» **To do**
Using the data that follows, give the number of lines in which the word "left" occurs. Write only the number.

» **Data for this task**
※

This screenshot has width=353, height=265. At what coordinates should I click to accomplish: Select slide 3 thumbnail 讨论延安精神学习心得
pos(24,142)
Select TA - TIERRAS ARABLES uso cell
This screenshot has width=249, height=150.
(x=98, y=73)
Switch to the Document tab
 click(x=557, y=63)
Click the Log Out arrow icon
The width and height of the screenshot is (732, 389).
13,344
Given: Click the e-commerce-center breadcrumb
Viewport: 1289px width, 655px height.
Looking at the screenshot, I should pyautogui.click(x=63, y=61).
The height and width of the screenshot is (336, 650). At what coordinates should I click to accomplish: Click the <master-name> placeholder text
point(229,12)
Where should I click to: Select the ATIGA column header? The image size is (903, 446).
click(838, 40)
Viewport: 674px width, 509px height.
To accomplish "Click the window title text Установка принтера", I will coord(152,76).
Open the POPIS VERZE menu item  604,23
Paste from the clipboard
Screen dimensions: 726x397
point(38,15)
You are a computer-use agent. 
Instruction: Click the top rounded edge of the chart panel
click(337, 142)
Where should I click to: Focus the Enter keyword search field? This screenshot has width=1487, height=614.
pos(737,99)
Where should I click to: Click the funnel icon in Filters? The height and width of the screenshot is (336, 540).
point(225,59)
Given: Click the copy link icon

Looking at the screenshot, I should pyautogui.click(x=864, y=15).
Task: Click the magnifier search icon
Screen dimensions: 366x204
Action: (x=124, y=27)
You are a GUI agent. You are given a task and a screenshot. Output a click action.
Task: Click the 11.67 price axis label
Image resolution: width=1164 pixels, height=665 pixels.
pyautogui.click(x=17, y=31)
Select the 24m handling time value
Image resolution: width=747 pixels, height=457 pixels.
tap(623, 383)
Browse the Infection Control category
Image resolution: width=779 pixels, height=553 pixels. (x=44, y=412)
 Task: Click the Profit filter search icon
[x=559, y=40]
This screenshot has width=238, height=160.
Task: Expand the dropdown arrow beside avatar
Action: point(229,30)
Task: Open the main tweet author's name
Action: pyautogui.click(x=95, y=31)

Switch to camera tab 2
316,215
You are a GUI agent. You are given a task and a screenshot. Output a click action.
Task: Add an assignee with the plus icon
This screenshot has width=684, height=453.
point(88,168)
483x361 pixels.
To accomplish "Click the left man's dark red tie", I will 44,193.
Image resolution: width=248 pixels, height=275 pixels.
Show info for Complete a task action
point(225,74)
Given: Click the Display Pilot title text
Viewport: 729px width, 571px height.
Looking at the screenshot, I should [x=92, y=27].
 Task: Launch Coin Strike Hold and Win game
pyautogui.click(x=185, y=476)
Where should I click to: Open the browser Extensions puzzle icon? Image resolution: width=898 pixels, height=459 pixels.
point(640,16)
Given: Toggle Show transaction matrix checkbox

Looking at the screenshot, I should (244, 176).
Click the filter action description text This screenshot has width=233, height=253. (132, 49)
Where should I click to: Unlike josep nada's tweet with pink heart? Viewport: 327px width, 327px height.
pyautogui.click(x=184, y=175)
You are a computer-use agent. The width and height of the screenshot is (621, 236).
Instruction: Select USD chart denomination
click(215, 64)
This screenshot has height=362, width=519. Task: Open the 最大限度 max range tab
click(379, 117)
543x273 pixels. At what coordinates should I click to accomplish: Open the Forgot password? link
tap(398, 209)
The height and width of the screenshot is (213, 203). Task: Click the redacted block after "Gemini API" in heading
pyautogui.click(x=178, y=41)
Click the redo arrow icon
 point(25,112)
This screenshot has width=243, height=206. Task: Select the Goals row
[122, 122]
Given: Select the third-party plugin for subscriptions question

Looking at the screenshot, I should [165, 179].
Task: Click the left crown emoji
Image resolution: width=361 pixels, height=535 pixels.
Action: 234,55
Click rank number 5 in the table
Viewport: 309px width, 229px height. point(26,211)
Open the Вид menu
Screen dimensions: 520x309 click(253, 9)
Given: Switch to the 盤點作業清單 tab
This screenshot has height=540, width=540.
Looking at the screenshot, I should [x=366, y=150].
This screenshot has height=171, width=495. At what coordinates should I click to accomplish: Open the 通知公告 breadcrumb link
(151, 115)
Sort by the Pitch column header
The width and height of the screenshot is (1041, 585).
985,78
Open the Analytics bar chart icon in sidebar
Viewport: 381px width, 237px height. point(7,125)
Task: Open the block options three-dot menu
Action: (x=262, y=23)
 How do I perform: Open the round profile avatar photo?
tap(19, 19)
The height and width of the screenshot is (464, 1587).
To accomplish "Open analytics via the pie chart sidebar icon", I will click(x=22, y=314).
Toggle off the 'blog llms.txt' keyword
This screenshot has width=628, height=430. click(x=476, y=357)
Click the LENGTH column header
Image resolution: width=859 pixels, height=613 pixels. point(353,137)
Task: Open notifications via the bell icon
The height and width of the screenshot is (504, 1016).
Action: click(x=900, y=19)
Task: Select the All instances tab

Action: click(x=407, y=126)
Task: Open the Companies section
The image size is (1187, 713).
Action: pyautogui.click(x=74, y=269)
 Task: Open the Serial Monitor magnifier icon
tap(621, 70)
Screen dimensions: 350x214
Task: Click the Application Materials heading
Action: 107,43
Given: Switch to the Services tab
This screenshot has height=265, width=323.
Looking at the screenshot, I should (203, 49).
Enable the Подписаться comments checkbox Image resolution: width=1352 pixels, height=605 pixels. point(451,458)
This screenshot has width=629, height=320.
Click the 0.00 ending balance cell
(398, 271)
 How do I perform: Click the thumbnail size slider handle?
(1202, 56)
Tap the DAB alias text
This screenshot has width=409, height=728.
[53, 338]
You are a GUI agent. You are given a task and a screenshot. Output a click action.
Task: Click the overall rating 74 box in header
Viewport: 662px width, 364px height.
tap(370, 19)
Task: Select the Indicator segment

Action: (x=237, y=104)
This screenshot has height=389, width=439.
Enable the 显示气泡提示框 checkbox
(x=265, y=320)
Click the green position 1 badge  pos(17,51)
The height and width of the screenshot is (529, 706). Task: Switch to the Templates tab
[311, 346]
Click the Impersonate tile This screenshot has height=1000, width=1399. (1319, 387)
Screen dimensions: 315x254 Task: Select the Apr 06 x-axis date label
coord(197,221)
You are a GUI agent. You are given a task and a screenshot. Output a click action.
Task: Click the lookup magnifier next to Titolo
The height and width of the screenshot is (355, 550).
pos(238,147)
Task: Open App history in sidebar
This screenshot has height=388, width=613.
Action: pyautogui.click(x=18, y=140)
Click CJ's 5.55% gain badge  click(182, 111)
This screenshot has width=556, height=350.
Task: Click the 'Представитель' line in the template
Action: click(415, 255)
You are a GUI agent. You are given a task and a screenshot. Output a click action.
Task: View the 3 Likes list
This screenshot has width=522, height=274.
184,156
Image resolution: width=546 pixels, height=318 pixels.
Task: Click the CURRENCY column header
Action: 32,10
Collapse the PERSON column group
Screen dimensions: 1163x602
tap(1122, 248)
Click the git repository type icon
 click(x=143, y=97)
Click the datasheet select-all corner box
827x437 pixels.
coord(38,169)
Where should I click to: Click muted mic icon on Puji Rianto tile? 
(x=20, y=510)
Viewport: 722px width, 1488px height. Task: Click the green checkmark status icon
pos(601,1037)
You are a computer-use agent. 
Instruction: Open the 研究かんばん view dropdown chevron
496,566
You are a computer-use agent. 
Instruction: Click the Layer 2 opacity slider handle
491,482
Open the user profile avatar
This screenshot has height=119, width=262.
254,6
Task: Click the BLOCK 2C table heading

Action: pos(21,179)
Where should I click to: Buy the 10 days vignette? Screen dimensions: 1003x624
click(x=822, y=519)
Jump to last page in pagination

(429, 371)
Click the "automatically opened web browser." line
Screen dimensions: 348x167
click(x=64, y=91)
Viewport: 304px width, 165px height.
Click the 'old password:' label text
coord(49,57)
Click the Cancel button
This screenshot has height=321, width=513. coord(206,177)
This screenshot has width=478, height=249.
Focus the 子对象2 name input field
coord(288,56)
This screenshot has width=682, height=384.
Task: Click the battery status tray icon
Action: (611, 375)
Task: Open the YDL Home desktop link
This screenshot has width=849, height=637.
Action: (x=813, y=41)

※

» **Result of this task**
2